Startup valuation is a crucial and often complex process, as it involves predicting the future potential and success of a company that is still in its early stages of growth. Traditional methods of valuation such as the discounted cash flow method and the Berkus approach can be time-consuming and subjective. To assist startup investors with their decisions, in this project we aim to find the important features that lead to startup success and provide an API for forecasting a company’s valuation with supervised machine learning methods.

File structure explanation

├───client
│   ├───public
│   └───src
│       ├───components
│       └───images
├───data
├───model
├───pictures
└───scripts

/client

frontend source code

/data

data csv files for modeling

/model

code for training model

/pictures

pictures used in this readme

/scripts

data cleaning script: clean data from crunchbase dataset
lambda function script: process result from API endpoint and relay to AWS sagemaker model for prediction

Tech stack

Data cleaning: Pandas

Machine Learning: Scikit-Learn, Jupyter Notebook, AWS SageMaker

Deployment: AWS Lambda, AWS API Gateway, AWS S3, AWS CloudWatch

Code explanation

Ingestion

Much of the data however, was unusable because the target variable (i.e. the valuation of the startup) was not provided hence our eventual dataset consisted of just below 1000 data points. However, we believe this is adequate to train a reliable model.

Cleaning / Preprocessing

Using Pandas, the tables from the datasets were merged to give the input for modeling, with columns that we find useful to the model. The features used are as shown below:

Category	Features
General	created_at, funding_rounds, funding_total_usd, number_of_members, number_of_founders
Funding	funding rounds, amount raised (each round), currency = usd, number of vc invested, total funds from vc
Financial history	number of funding rounds, total amount, mean amount, max amount
Result	post_money_valuation

Modeling

Modelling the startup valuation is a complex problem where the variables utilized have to be carefully handpicked. As such, we took reference to a written research paper: Valuation of Startups: A Machine Learning Perspective. It discussed how they used 3 different types of models to predict the valuation of the startups, including multilayer perceptrons, Domain Adaptation Neural Networks and CatBoost. It eventually concluded that CatBoost gave the best results, hence we decided to go with a similar gradient boosting method, XGBoost.

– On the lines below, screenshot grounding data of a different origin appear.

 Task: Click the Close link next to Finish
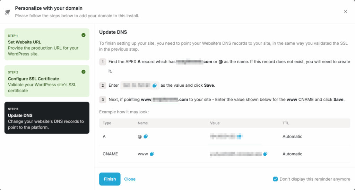130,179
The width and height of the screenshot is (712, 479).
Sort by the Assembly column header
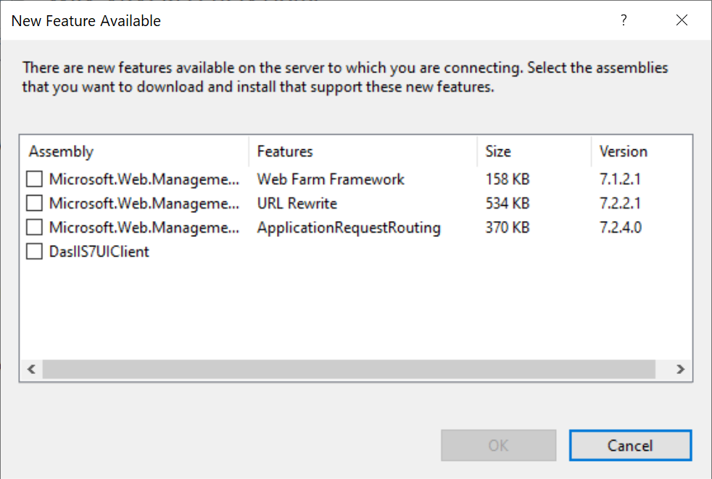[x=62, y=151]
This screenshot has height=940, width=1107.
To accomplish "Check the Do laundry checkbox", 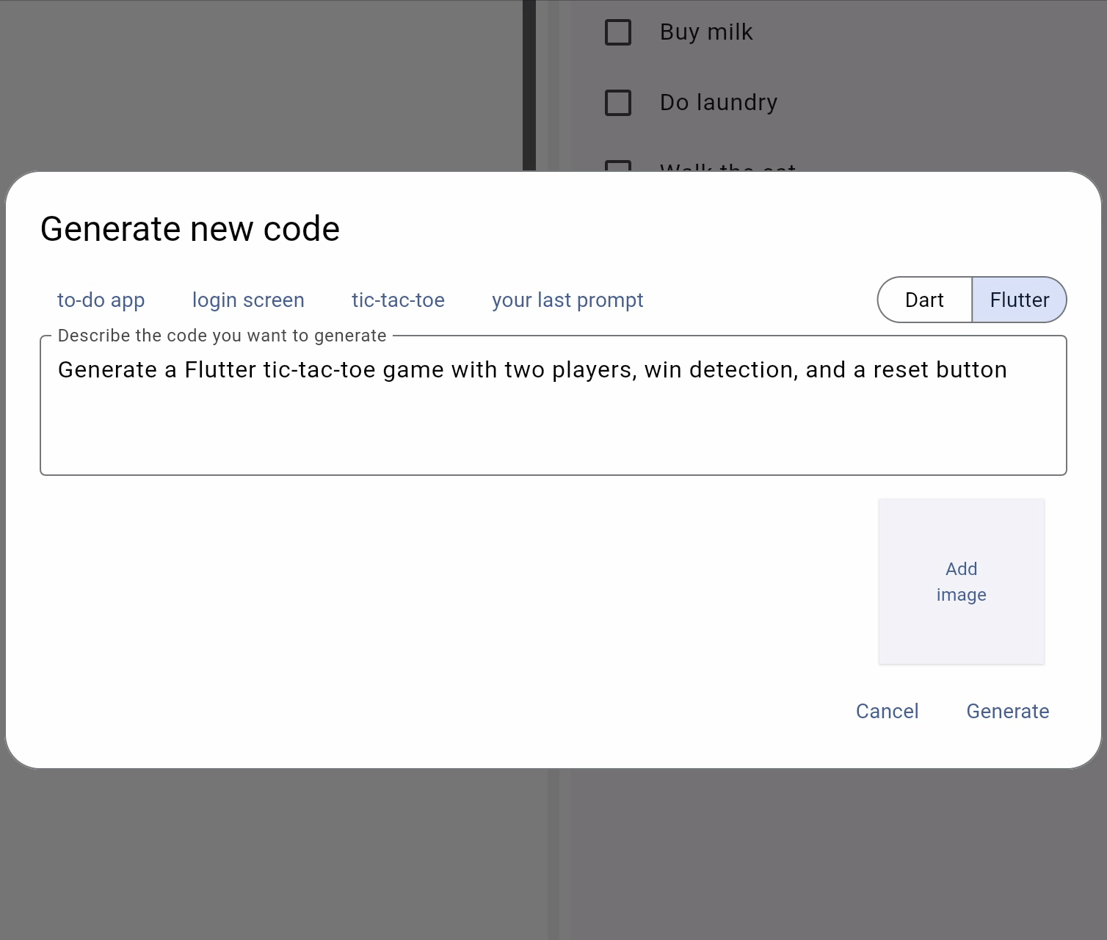I will (618, 103).
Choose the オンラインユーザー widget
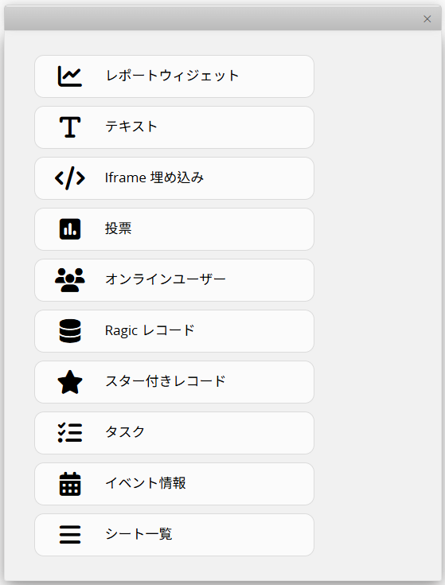The image size is (445, 585). (174, 280)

From there, we also decided to utilize data that revolves around a funding round of the said startup, with a disclosed funding amount provided.

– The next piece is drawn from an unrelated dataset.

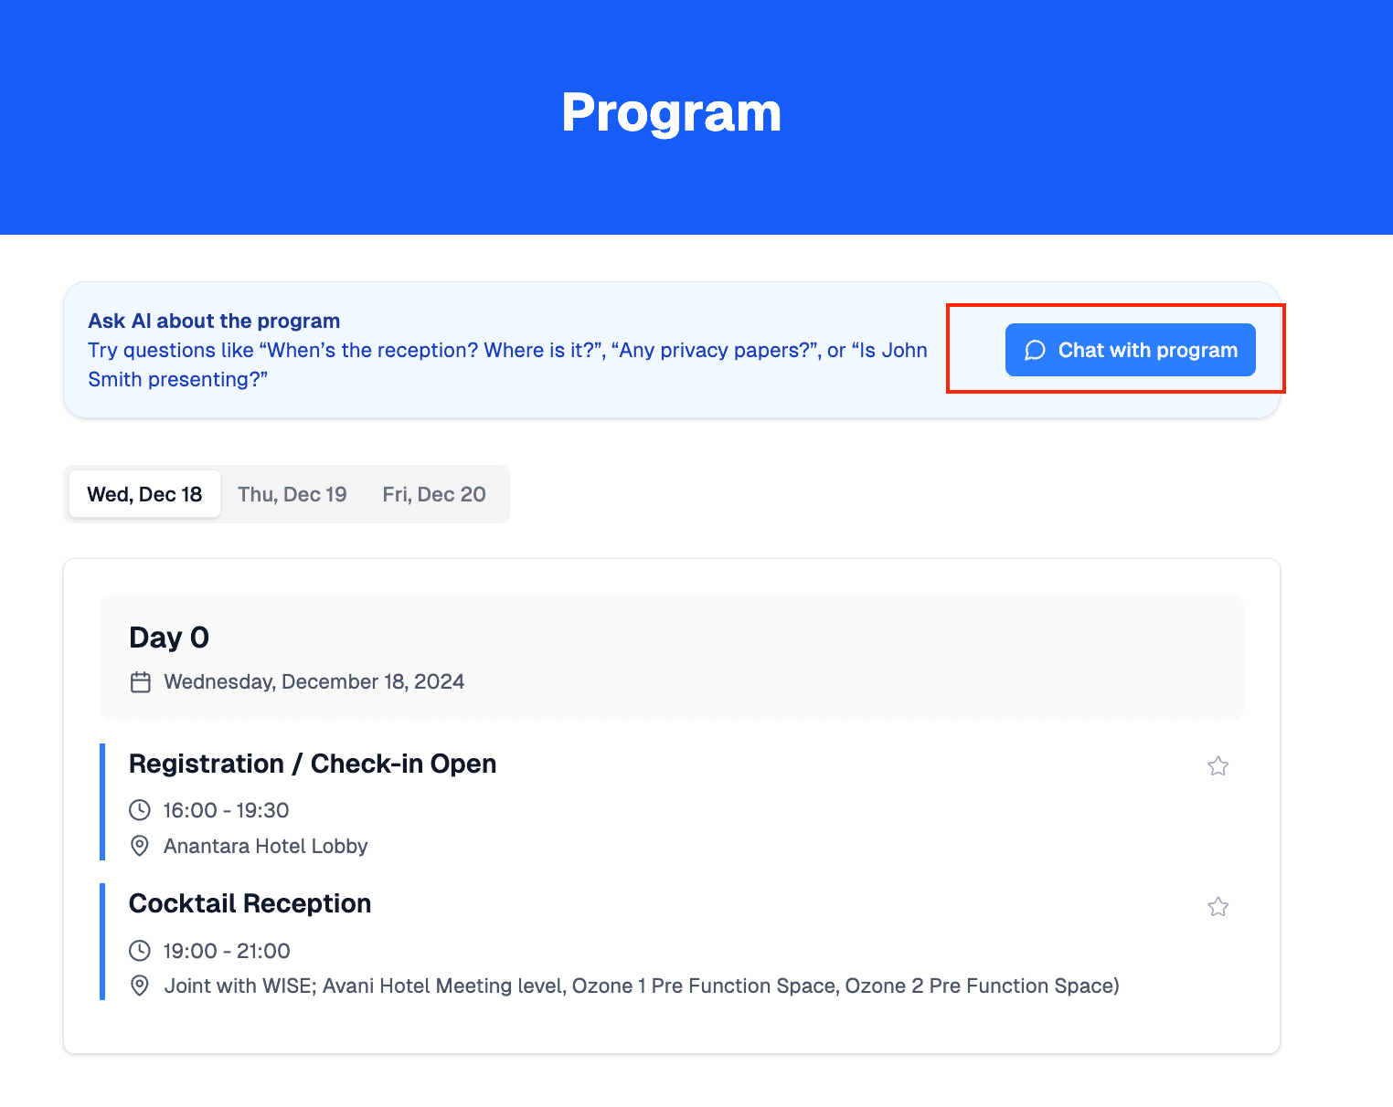Switch to the Fri, Dec 20 tab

We divided the data into training and test sets, with a test_size of 0.2 so that we could conduct validation tests on the test sets subsequently.

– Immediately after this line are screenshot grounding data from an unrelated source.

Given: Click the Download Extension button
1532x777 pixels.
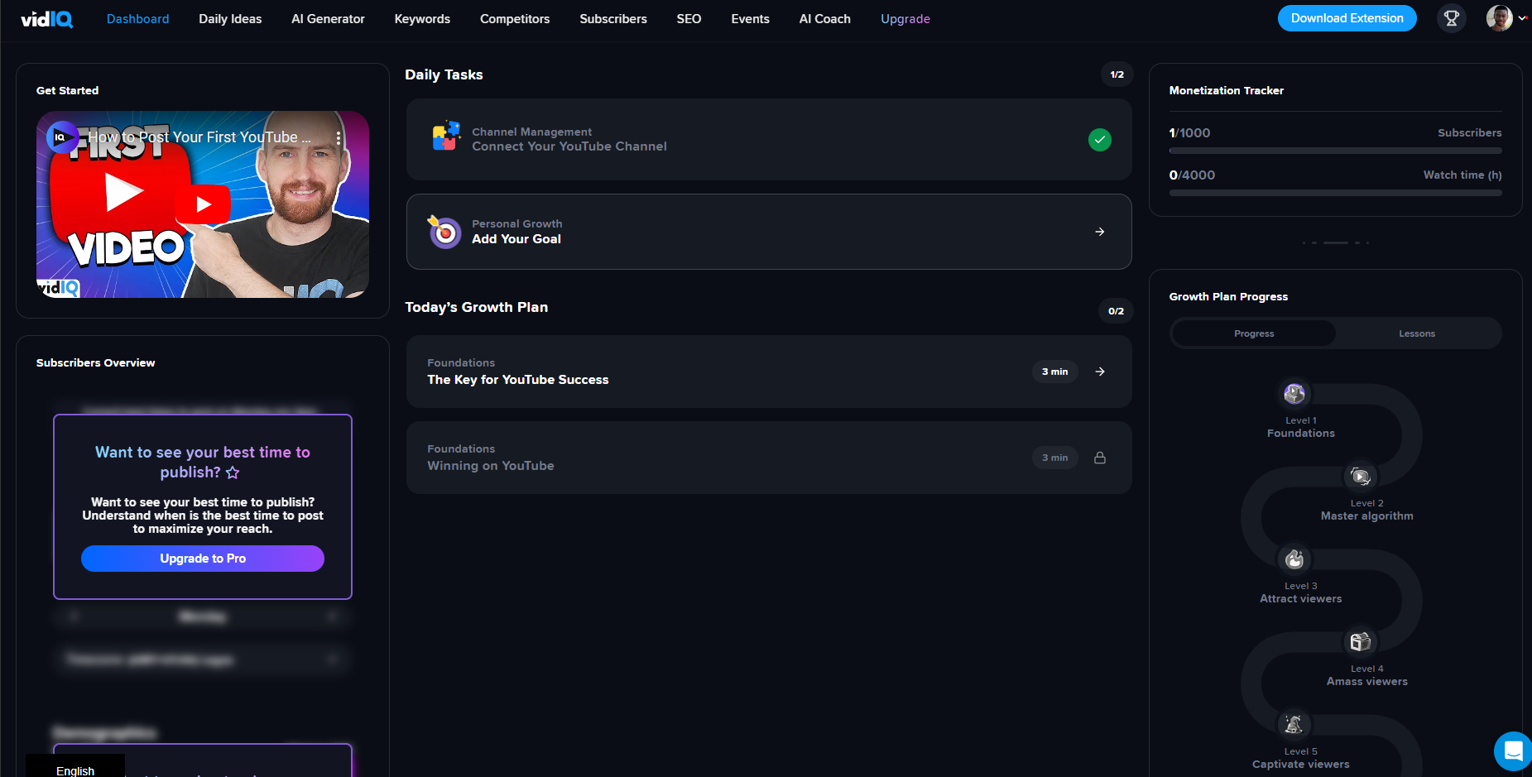Looking at the screenshot, I should pos(1347,18).
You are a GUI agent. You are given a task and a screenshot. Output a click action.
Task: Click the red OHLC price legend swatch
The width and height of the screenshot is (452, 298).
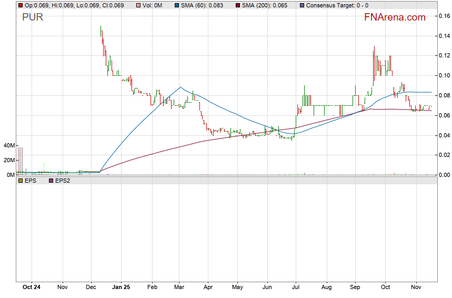[x=21, y=5]
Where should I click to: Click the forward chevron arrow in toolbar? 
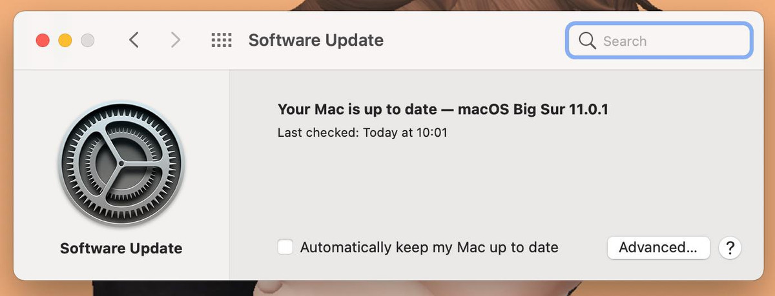[175, 41]
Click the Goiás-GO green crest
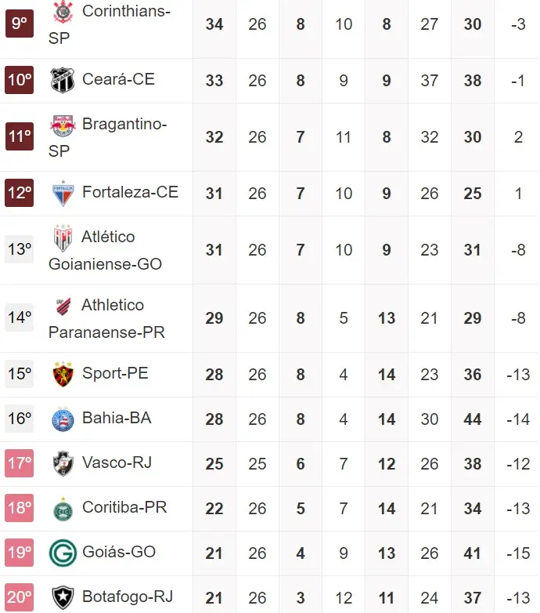The image size is (540, 613). click(x=62, y=553)
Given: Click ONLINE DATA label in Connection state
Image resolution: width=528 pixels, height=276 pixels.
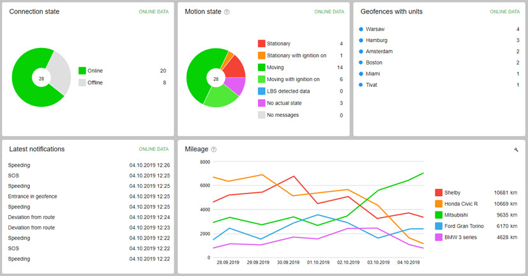Looking at the screenshot, I should tap(153, 12).
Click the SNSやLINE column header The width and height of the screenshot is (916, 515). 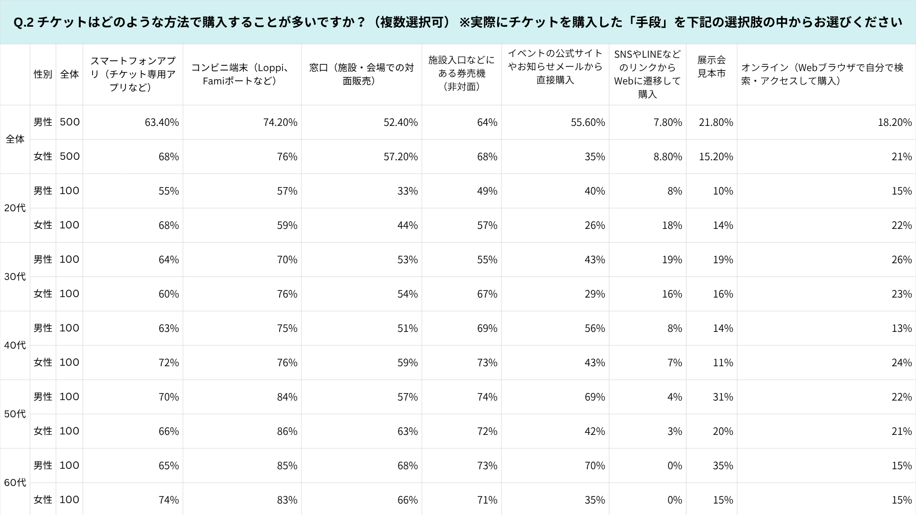tap(647, 74)
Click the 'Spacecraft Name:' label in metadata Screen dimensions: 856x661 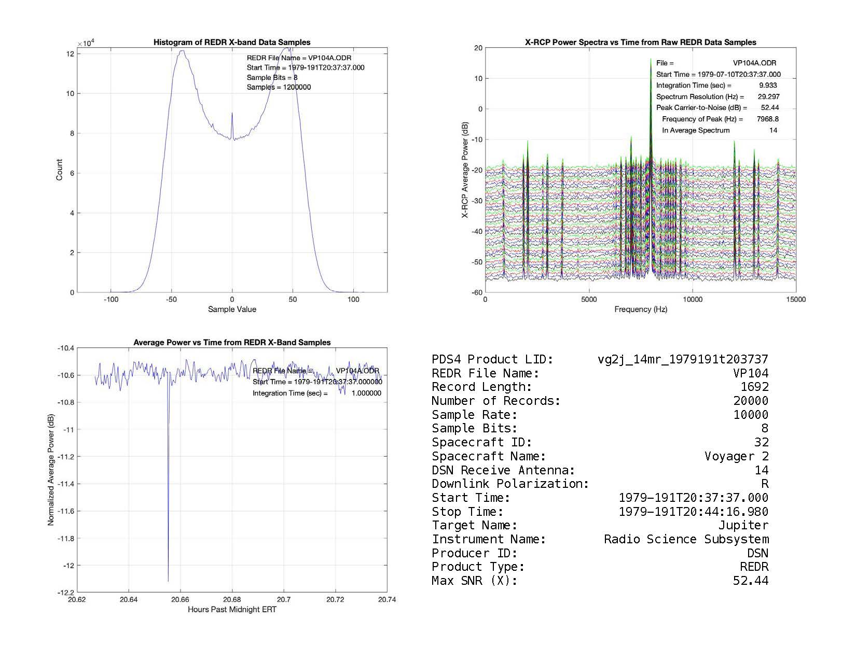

Eventually, we achieved an eventual root mean square error (rmse) of approximately 0.13, which we consider to be satisfactory.

The model was then deployed into the AWS S3 bucket for us to retrieve to use on the API.

Deployment

Deployment of our application was made possible with the use of AWS Lambda and API Gateway. By utilizing AWS Lambda, we were able to create a serverless environment for the endpoint generated using AWS Sagemaker.

Furthermore, we utilized AWS API Gateway to establish a REST API. When a POST request is received, the API Gateway triggers the corresponding Lambda function, which houses the logic for making predictions using our model. The API Gateway then returns the output from the Lambda function to the client, providing a smooth and efficient process.

Next, to make the Machine Learning model scalable, we leverage the auto scaling feature in AWS so that multiple investors can access the endpoint with low latency. We have decided to perform a theoretical calculation and derived an assumption that there are around 125,000 active investors worldwide every minute which equates to 2,000 requests per seconds. Hence, the target value is 2,000 as shown below.

During our team development on AWS Cloud environment, we also utilized the AWS CloudWatch logs to debug for errors and fixed our errors eventually along the way.